Bambi is a black and proud fashionista + stripper with burlesque aspirations who has moved often enough to never be able to really rep just one city or state. She always speaks up when she sees injustice and spends much of her time fighting it.
Phoenix Calida is a queer, afro latina activist and podcaster based in Chicago. They like wine and cats and they have the ability to make anything from scratch.
Content warning: Descriptions of rape by police below.
What are your experiences and your community’s experiences with police violence and exploitation targeting sex workers of color?
Harmony Rodriguez: I grew up in the projects of Brooklyn. (BEDSTUY REPRESENT!) In Bedstuy, we were always taught that the police were to be feared and they were not there to help us. Nobody ever called the police. They were the ones that deported our fathers, locked up our brothers, and raped our mothers and sisters. From a very early age, I learned that the police were not to be trusted.
My parents were both immigrants that came to Amerikka [looking for] better opportunities. They were sold the American dream. I have five siblings, so we were always fighting for the last bit of food. When I was 12, I remember looking up to the older teenage girls that hung around my projects late at night after my curfew. The ones with the fly nameplate necklaces in gold and fitted clothing and purses. They weren’t wearing hand-me-downs like me and my brothers and sisters. They swung their hips with confidence and exuded sexy. I knew I wanted what these girls had.
And I was in a culture that is so overwhelmed by the concepts of money and capitalism—it’s in our music, our movies, etc. It’s sold to us by our brainwashed black and brown brothers and sisters in the rap music we grew up to. I was embarrassed going to school in hand-me-downs. I was embarrassed that my mother still hadn’t learned to speak English fluently. White supremacy had ingrained in me that these were reasons to be embarrassed, so I got close to these girls who had could afford to straighten their hair or get weaves (because I also had a complex about my naturally curly hair, which I’m happy to say that I now embrace and love).

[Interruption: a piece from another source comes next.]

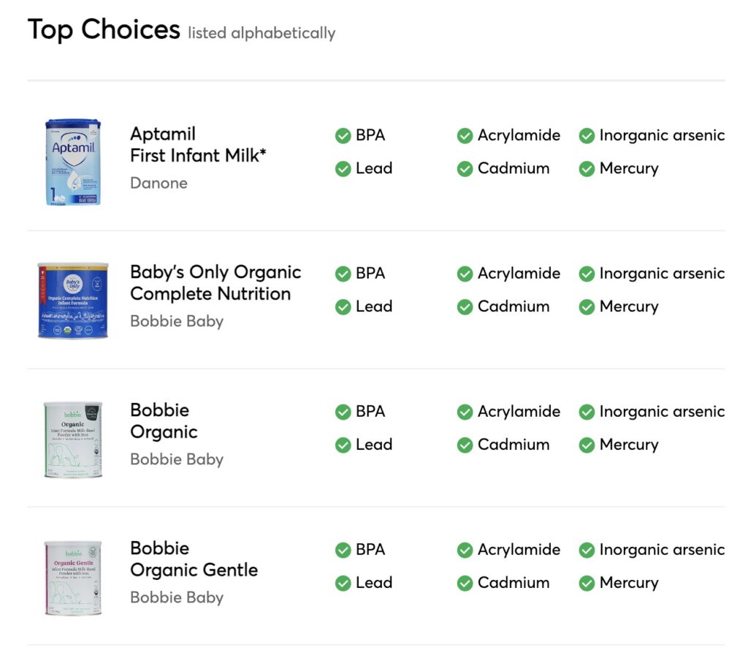Open the Bobbie Organic can image
Screen dimensions: 748x653
coord(73,439)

They were my street sisters, my comrades, my teachers, and they were also hos. We didn’t use politically correct words like “sex worker” back then. I have only heard that term used in the white community, to be honest, and only way later on in my life. They hyped me to the game of sucking dick and selling pussy to the cars that would encircle our blocks at night. I was 14 when I snuck out one night and smoked a blunt with my main homegirl who taught me the game and [I] turned my first trick. I woke up the next morning with $50 in my pocket and I felt empowered as fuck. I could go shopping for my own clothes and I didn’t have to burden my parents who were already overworked and underpaid.
The longer I worked, though, the more exploitation and violence I witnessed being targeted at the hos on my block. We was anywhere from 12-50, but I stuck with the younger clique of hos.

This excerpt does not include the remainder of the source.